South Korean Minister of Foreign Affairs Kang Kyung-wha, U.S. Secretary of State Rex Tillerson and Canada’s Minister of Foreign Affairs Chrystia Freeland attend the Foreign Ministers’ Meeting on Security and Stability on the Korean Peninsula in Vancouver,

Foreign ministers from 20 nations meeting in Vancouver in regard to North Korea say sanctions pressure must continue against the country until it abandons its nuclear weapons program.

Tuesday's ministerial talks in Canada come just days after a mistaken missile alert sparked panic in Hawaii, a sharp reminder of the fears over North Korea's nuclear aggression.

U.S. Secretary of State Rex Tillerson said the gathering of like-minded nations sends North Korean leader Kim Jong Un a unified message: "We will not accept a nuclear-armed North Korea."

The top U.S. diplomat urged China and Russia, which were not invited, to fully implement United Nations sanctions against North Korea.

"Additionally, we must increase the costs of the regime's behavior to the point that North Korea must come to the table for credible negotiations," Tillerson said during the opening of the talks.

He added that North Korea's missile tests pose a real threat to civilian air traffic, citing an example that lives of an estimated 152,110 people on 716 international flights could have been put in danger by North Korea's most recent missile launch back on November 28 of last year.
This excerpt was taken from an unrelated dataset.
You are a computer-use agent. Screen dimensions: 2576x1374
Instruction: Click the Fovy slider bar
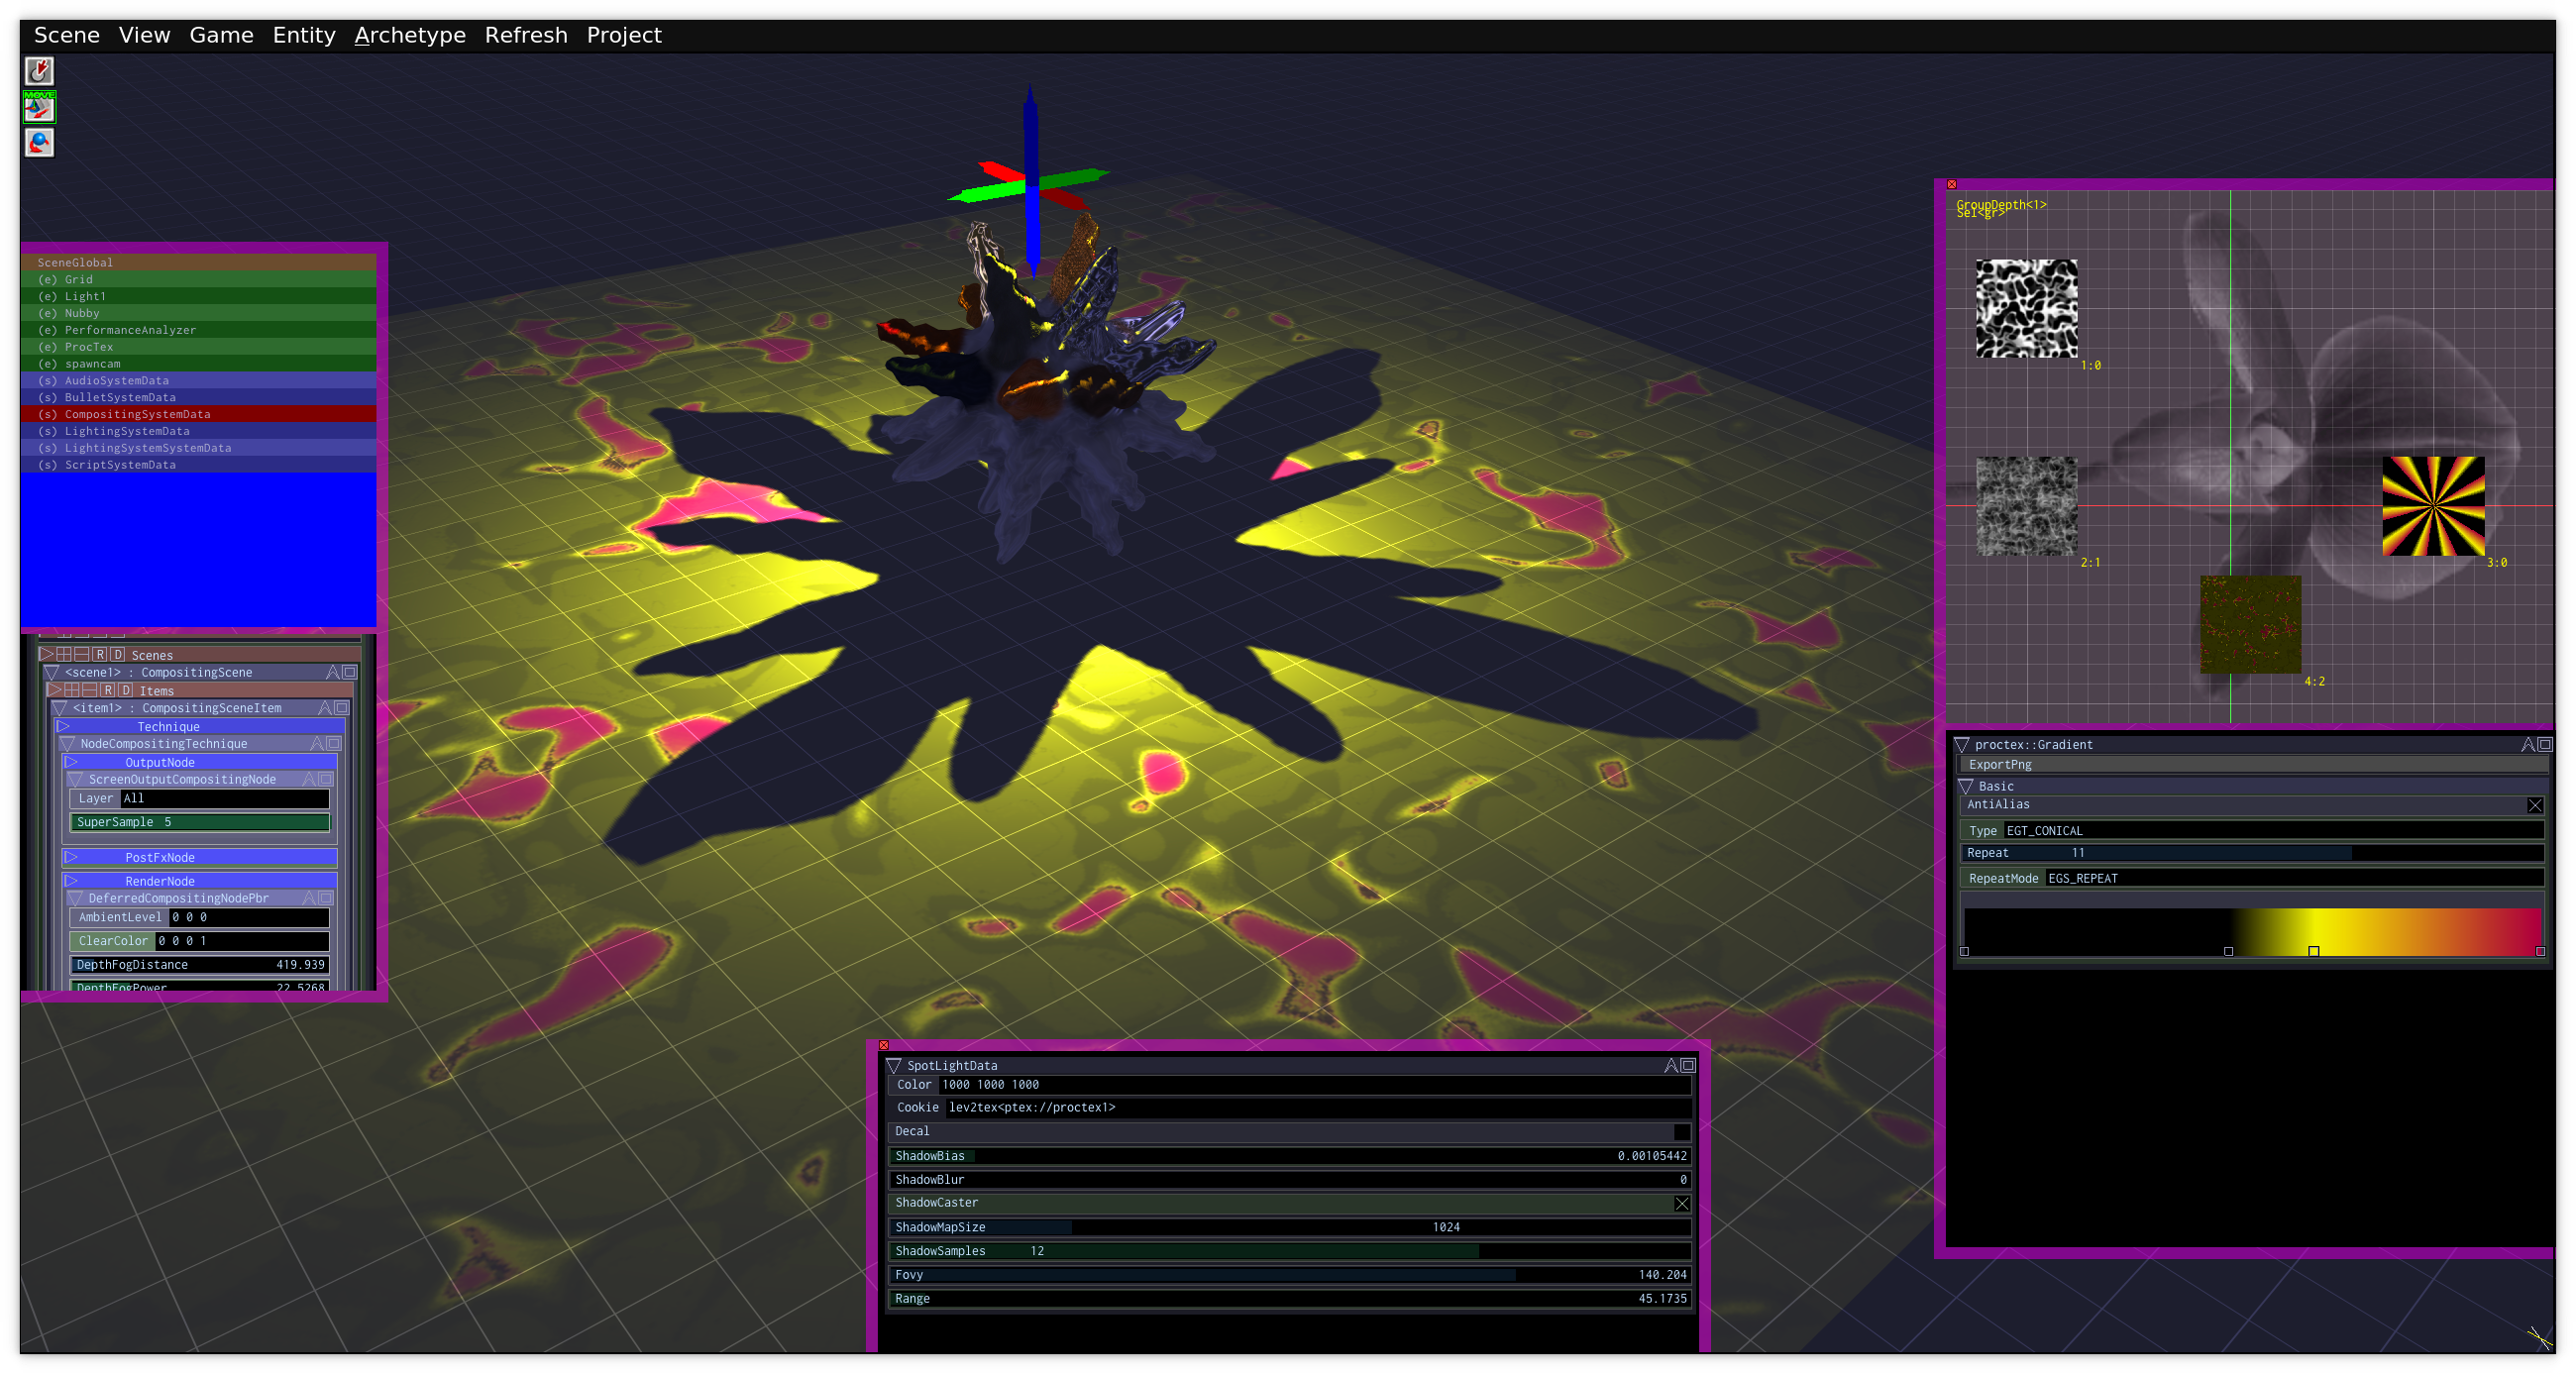(1288, 1275)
U.S. Secretary of State Rex Tillerson speaks with Canada’s Minister of Foreign Affairs Chrystia Freeland during the Foreign Ministers’ Meeting on Security and Stability on the Korean Peninsula in Vancouver, British Columbia, Canada, Jan. 16, 2018.

Canadian Foreign Minister Chrystia Freeland told those gathering in Vancouver that nations must improve the effectiveness of existing sanctions.

State Department Policy Planning Director Brian Hook said ahead of the meeting that leaders want to show that diplomatic paths to resolve the situation are available, while another official said there will be no talk of military options.

North Korea has defied U.N. calls to refrain from nuclear and ballistic missile tests. November test of an intercontinental ballistic missile spiked tensions and sparked a war of words between U.S. President Donald Trump and Kim Jong Un.

Those tensions have eased somewhat in recent weeks, and representatives from North Korea and South Korea held their first formal talks in two years.

Chinese state media reported Tuesday that President Xi Jinping told Trump in a phone call there must be efforts to maintain that momentum.

Those attending the Vancouver talks include those nations that supported South Korea in the 1950-53 Korean War, as well as Japan and South Korea itself.

Stephen Noerper, senior policy director at the New York-based Korea Society, said it would be good if China and Russia were involved, but that those nations have sidestepped the sanctions against North Korea.

"It's China and Russia who would be the biggest violators in terms of what we've seen by way of transfers at sea of oils involving North Korean ships, and there have also been reports of Russia offloading coal, turning off its beacons and then going into North Korea," Noerper told VOA.